This is simply a misrepresentation of what "free will" means. There is free will in the world even though people make some bad mistakes and misjudgments, get bad information, etc.
You can wrap any context you want around a 'decision' and it will still not be freely determined.
translation: There are no facts, or possible facts, or possible observations, or possible conditions of any kind under any circumstance which would be evidence of anything happening freely. Free will (or "freely") is an inherent impossibility which could never be demonstrated as true in any possible universe of any kind. The very term "free will" or "freely" should never have been invented because it's impossible for it to ever apply to anything that could ever be, and this term can never be used correctly in any sentence (except maybe to pronounce it as nonexistent and inherently impossible).
I see you stumble as well.
translation: As long as anything unintended can ever happen, or as long as anything is not absolutely perfect anywhere in the universe with not one atom or subatomic particle out of place, free will (or "freely") is an impossibility.
t = 0 is pretty specific.
translation: As long as any event in the universe happens later than any other event, there can be no free will or free act of any kind.
You can't make up your own rules how a word is to be used and force something to not exist because you define it out of existence.
legitimate meaning of "free will"
It's a "free" act if the subject makes the choice (i.e., a selection process happens (which no one denies does happen)), and if the choice happens at a point in time when the subject is conscious (which also no one denies happens).
AND, the choice must not be caused by a coercive threat (from an intruder who makes the chooser worse off by interfering), in which case the choice is not "free" even though it happens and the subject is conscious of it.
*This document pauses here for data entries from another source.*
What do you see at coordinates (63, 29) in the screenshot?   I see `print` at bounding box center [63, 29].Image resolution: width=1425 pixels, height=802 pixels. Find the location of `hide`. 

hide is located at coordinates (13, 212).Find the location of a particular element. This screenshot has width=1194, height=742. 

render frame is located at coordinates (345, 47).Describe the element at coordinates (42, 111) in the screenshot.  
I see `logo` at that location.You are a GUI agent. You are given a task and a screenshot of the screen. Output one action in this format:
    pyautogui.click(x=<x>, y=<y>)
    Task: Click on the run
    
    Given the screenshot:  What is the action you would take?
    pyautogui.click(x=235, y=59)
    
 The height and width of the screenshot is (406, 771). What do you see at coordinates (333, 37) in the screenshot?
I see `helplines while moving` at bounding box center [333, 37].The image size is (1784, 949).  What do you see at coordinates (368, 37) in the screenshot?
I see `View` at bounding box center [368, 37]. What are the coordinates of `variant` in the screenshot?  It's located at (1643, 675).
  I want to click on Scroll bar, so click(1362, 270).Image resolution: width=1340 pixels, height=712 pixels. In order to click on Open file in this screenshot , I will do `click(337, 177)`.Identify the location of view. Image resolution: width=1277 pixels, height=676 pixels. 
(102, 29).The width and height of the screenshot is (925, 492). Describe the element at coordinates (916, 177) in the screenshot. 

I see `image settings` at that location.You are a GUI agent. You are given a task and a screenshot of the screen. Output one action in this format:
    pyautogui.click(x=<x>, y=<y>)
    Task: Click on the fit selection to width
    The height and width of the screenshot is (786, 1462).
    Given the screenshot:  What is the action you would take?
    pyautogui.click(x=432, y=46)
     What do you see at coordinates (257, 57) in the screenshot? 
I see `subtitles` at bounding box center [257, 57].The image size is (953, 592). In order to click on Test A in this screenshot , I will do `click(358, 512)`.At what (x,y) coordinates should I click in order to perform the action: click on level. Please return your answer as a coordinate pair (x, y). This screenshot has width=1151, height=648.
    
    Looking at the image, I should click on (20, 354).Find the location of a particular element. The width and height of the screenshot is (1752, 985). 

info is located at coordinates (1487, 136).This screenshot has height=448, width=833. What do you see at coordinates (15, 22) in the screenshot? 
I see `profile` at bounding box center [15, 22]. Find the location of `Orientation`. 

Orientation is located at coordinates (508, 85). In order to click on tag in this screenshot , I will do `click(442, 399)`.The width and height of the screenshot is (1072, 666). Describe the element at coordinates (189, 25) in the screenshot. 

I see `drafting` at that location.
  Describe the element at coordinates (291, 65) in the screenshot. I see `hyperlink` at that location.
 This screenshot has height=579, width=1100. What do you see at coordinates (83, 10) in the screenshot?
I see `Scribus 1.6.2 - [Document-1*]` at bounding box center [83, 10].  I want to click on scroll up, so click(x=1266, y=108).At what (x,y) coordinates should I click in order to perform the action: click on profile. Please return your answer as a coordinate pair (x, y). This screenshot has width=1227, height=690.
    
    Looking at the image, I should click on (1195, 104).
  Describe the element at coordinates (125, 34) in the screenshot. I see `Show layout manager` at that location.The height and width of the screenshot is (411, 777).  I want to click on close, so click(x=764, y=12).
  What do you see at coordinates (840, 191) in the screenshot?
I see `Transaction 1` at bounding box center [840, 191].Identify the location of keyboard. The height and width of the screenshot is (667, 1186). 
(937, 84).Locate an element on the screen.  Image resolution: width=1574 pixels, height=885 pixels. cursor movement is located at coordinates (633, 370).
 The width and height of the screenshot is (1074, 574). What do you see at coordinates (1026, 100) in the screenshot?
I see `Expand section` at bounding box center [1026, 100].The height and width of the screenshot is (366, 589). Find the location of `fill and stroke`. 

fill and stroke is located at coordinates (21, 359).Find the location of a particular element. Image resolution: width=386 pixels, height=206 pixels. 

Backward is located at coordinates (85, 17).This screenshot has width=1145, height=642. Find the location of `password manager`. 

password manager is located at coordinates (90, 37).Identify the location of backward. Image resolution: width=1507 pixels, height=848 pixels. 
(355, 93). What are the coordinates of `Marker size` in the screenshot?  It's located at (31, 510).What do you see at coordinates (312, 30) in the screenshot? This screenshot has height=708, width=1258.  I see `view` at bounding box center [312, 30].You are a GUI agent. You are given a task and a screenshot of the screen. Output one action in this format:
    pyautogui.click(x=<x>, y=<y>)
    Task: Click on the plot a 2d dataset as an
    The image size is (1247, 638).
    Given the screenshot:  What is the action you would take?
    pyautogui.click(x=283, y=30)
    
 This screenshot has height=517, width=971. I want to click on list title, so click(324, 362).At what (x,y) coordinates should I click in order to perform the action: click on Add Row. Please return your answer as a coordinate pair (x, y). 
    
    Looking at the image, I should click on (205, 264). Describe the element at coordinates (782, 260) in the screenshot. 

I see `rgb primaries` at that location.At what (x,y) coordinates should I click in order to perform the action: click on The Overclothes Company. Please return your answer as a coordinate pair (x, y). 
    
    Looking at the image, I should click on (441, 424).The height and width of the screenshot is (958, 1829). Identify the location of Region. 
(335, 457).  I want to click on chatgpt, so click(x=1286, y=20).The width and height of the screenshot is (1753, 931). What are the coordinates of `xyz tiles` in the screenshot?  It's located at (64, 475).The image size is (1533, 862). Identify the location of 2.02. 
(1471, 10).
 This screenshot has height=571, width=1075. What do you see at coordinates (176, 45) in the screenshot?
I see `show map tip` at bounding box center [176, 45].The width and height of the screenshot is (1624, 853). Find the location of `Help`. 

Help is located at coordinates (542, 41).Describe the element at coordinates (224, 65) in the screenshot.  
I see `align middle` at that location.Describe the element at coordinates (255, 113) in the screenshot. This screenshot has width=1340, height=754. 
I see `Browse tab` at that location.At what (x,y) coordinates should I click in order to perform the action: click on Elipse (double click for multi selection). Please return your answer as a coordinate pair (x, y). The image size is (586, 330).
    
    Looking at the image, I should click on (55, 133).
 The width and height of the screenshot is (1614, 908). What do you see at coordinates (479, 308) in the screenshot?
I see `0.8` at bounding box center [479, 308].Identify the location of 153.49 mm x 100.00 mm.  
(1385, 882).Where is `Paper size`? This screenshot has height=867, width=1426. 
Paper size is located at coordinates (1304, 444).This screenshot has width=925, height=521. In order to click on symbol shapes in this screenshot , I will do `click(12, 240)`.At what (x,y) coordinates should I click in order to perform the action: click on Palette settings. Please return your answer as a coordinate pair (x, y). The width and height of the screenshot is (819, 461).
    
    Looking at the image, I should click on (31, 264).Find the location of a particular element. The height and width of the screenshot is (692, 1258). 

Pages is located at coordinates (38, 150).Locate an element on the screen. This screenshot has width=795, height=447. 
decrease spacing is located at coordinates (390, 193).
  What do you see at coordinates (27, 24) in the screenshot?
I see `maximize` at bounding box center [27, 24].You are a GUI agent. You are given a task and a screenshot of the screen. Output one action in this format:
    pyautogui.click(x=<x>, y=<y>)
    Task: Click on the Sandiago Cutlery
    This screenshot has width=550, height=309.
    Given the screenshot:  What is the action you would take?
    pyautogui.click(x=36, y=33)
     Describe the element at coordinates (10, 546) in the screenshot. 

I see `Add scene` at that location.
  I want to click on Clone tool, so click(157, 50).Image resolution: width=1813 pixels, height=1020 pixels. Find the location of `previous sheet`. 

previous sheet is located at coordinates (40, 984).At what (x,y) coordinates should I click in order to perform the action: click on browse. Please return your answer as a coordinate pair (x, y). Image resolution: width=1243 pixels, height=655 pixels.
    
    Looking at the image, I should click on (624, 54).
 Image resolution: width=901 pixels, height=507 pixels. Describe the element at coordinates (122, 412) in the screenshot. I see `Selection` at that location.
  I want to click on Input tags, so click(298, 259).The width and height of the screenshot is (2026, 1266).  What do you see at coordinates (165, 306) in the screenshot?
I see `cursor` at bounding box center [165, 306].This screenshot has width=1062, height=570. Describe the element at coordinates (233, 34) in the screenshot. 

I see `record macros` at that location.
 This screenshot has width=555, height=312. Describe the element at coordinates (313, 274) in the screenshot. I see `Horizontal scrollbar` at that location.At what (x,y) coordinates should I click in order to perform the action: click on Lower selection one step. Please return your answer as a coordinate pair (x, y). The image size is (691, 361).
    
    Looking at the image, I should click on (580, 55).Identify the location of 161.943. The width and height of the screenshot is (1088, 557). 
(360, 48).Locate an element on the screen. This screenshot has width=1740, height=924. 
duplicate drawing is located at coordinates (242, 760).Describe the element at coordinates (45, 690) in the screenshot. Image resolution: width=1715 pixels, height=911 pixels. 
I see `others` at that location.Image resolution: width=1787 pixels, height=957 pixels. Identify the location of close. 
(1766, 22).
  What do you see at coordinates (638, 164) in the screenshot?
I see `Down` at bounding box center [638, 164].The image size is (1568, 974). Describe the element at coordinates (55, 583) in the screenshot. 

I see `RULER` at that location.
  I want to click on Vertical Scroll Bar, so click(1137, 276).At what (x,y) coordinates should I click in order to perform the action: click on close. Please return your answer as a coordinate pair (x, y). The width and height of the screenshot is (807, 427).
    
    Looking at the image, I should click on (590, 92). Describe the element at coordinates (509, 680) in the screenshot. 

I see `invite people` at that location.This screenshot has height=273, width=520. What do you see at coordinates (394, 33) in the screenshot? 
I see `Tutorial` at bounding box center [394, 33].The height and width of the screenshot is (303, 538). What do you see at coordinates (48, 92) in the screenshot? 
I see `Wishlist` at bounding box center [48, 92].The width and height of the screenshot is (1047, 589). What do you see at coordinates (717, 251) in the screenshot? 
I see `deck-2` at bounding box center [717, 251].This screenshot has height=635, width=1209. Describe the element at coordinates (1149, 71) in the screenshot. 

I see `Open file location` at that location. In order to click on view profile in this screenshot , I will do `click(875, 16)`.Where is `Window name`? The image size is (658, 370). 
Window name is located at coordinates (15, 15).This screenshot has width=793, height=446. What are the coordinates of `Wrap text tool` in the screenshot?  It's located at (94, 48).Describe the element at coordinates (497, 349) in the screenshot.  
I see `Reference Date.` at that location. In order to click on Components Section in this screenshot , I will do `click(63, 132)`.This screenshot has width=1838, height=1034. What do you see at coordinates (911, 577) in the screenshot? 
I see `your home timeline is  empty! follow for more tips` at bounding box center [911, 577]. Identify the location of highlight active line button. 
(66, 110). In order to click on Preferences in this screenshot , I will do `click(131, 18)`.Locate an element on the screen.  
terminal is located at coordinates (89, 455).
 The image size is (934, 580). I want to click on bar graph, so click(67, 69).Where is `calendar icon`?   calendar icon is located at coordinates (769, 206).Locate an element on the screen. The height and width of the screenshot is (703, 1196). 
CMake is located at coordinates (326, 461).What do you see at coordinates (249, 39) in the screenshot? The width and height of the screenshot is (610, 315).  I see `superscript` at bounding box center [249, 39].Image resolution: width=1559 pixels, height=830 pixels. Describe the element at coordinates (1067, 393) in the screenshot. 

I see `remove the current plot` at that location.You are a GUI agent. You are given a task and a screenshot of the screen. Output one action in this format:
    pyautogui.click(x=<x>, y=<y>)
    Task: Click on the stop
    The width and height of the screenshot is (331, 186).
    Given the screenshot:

Such "free" acts sometimes happen and sometimes do not happen. It depends on what the facts are in a given case whether the act is "free" or not. It does not depend on rules imposed onto the universe which dictate that it cannot ever be no matter what the facts are.
Or, such "freedom" sometimes happens but other times is suppressed, depending upon the facts.
This is not contradicted by any scientific facts or research.
illegitimate meaning of "free will"
It is contradicted only by dogmatic decrees which would ban the word "free" or "freely" or "freedom" from ever being used in a sentence, and which would impose Absolutes disallowing any verification/falsification as is required by legitimate science.
It is not legitimate to prove something by making it inherently unverifiable/falsifiable or by defining it so that it could not possibly be true in any imaginable universe of any kind.